Requirement = Retype the passage of the Burns Memorial Presbyterian Church article below that begins with the words containing "Burns Memorial Presbyterian Church is" and ends with "of the church.", keeping every word and mark unchanged.

Segment Start: Selected excerpt

- Location: Irving Street, Georgetown
- Country: Guyana
- Denomination: Guyana Presbyterian Church

History
- Founded: 1885

= Burns Memorial Presbyterian Church =

Presbyterian church in Georgetown, Guyana

Burns Memorial Presbyterian Church is a Presbyterian church in Georgetown, Guyana. It was founded in 1885 as the first congregation of the Canadian Presbyterian Church in British Guyana.

== History ==
Burns Memorial Presbyterian Church was founded in Georgetown in 1885 as the first congregation of the Canadian Presbyterian Church in British Guyana (Guyana Presbyterian Church), a branch of the Presbyterian Church in Canada. The church ministered to the local Indo-Guyanese community. It is located in Georgetown's Queenstown village, at the corner of Irving Street and Anira Street.

Rev. Dale Bisnauth, later the Minister Of Labour, Human Services, and Social Security, served as the pastor of the congregation. His funeral took place there in 2013.

In 2013, Rev. Gaitri Singh-Henry became pastor of the church.

In April 2015, the Guyana Presbyterian Church held the People of Faith, United for Peace event at the church, hosting members of the Interreligious Organisation of Guyana. From 16 October to 17 October 2015, the Synod of the Guyana Presbyterian Church met at Burns Memorial to adopt a new sexual misconduct policy.

During the COVID-19 pandemic in Guyana, the Ministry of Health made a vaccine distribution site at the church.

Segment End: Selected excerpt
Segment Start: Stored data

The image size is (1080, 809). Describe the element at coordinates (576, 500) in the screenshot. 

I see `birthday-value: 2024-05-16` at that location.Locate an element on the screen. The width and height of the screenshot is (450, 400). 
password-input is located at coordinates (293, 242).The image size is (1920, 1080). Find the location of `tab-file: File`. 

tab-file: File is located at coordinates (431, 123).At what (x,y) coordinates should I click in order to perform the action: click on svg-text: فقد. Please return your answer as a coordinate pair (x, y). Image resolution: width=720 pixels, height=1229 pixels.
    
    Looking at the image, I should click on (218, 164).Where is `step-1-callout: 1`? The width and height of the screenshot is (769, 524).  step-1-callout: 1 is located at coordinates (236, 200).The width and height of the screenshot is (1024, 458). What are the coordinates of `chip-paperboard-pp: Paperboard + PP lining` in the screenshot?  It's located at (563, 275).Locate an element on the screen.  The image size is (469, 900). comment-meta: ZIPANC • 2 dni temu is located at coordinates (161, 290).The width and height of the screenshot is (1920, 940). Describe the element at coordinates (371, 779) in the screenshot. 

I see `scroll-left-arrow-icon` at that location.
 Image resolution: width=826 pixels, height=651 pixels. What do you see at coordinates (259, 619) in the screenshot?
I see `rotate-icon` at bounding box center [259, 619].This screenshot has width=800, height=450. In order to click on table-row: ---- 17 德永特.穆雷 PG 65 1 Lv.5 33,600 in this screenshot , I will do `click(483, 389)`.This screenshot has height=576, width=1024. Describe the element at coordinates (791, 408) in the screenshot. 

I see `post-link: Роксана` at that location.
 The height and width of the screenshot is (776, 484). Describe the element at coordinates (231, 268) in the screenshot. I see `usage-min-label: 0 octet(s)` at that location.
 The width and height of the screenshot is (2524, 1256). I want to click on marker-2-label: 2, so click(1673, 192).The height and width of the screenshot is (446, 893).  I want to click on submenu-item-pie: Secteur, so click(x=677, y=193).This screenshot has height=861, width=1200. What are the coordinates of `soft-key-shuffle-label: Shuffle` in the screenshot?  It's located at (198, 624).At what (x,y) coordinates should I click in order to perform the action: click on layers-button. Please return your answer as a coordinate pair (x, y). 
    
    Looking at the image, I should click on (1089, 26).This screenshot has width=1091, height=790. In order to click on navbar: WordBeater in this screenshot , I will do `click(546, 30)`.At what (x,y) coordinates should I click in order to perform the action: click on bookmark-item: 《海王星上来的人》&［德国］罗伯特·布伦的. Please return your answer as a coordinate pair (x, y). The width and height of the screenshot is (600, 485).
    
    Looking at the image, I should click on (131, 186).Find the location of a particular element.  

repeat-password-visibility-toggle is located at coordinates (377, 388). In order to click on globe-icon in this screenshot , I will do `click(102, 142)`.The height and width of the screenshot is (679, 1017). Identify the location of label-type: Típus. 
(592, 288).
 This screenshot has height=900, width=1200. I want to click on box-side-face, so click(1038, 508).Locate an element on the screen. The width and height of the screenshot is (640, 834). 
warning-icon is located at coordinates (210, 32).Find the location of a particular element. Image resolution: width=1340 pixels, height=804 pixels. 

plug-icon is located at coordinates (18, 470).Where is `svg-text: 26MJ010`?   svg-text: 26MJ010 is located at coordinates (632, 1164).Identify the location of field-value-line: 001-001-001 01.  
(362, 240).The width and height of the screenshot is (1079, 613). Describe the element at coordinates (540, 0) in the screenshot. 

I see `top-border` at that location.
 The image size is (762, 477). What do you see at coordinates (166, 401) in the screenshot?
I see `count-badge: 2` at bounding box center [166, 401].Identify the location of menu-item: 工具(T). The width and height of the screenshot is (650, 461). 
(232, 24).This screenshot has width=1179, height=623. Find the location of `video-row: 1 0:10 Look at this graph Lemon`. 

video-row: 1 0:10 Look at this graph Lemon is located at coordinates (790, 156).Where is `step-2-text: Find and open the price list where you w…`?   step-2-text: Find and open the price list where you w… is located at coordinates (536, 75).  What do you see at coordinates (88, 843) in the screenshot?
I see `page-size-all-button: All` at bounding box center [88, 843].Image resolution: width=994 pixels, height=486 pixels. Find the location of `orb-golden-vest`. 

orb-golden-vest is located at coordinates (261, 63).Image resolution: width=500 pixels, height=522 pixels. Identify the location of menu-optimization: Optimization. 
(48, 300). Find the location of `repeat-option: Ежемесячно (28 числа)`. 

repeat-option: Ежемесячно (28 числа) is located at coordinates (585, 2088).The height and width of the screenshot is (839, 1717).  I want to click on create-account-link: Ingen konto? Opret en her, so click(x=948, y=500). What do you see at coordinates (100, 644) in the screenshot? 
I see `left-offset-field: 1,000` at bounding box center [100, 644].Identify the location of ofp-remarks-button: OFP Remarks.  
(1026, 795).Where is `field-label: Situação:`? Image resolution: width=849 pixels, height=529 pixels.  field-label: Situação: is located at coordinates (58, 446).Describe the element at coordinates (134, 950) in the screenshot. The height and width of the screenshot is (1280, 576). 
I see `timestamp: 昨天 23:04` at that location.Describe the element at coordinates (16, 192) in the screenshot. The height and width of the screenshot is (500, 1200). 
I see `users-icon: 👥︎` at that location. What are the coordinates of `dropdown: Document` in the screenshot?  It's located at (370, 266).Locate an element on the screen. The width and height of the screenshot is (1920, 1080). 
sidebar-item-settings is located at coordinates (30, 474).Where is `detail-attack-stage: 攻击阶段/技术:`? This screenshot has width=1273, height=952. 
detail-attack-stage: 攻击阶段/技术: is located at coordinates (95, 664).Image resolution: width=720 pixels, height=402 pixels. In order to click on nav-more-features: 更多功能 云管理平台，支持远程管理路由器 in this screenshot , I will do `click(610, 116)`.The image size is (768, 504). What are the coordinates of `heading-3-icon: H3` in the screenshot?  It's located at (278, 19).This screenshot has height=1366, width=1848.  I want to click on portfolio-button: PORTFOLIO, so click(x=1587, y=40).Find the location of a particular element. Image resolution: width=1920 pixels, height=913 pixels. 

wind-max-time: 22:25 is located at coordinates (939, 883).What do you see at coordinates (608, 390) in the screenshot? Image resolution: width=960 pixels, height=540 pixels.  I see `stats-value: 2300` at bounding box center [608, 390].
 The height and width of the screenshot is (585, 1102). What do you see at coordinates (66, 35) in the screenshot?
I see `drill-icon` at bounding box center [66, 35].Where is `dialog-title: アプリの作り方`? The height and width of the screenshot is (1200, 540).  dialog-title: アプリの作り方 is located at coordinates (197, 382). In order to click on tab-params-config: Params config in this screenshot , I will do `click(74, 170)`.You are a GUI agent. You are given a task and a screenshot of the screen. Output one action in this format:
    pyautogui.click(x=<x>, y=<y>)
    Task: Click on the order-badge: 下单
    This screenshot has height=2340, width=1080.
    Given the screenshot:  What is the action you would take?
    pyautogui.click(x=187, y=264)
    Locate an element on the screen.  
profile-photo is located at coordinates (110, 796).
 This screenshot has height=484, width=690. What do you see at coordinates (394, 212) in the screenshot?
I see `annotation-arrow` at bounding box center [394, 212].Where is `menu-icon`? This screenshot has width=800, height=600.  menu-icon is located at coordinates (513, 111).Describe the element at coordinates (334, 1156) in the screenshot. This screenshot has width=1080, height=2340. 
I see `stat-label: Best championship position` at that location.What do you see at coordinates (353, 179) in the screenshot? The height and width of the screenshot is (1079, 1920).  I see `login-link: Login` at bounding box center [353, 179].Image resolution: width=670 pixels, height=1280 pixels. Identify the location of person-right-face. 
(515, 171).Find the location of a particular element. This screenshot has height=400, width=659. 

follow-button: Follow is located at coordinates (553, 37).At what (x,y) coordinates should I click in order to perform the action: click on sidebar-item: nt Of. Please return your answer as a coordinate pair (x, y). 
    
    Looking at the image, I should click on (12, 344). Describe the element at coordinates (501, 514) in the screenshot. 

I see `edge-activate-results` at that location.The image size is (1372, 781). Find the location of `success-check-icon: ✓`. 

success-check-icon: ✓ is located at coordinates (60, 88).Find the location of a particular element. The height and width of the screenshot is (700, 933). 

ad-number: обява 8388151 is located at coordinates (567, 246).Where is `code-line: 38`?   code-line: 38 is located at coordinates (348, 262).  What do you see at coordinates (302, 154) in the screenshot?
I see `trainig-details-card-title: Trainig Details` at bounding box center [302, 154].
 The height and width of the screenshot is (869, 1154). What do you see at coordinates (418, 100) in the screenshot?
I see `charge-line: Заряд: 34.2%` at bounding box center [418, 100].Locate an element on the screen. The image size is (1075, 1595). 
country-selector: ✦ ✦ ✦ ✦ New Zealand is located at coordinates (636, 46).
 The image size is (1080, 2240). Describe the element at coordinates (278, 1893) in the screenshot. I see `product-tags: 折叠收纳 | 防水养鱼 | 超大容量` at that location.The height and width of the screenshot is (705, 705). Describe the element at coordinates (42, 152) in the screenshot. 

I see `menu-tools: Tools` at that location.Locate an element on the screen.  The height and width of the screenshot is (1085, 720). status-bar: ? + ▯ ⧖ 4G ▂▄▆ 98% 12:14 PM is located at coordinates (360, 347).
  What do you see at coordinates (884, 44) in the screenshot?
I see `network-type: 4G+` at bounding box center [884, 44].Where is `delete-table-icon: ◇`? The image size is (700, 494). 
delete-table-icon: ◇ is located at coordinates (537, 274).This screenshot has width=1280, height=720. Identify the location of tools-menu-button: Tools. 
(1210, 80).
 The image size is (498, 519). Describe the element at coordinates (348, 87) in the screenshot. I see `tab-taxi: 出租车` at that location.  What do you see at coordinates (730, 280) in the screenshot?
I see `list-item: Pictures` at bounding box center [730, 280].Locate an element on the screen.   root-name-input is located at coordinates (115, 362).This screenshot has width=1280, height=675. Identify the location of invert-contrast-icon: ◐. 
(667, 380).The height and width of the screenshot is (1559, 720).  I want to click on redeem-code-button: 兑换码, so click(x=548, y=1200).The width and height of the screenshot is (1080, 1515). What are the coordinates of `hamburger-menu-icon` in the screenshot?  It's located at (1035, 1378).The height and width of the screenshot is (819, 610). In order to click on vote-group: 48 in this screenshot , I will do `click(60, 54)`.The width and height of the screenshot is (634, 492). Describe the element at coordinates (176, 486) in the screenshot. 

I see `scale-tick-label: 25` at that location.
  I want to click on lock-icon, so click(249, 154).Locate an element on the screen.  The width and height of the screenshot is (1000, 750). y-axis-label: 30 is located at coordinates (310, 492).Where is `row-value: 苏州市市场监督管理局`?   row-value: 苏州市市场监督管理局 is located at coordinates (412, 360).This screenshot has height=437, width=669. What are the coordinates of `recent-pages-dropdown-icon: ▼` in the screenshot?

Segment End: Stored data

Result =
Burns Memorial Presbyterian Church is a Presbyterian church in Georgetown, Guyana. It was founded in 1885 as the first congregation of the Canadian Presbyterian Church in British Guyana.

== History ==
Burns Memorial Presbyterian Church was founded in Georgetown in 1885 as the first congregation of the Canadian Presbyterian Church in British Guyana (Guyana Presbyterian Church), a branch of the Presbyterian Church in Canada. The church ministered to the local Indo-Guyanese community. It is located in Georgetown's Queenstown village, at the corner of Irving Street and Anira Street.

Rev. Dale Bisnauth, later the Minister Of Labour, Human Services, and Social Security, served as the pastor of the congregation. His funeral took place there in 2013.

In 2013, Rev. Gaitri Singh-Henry became pastor of the church.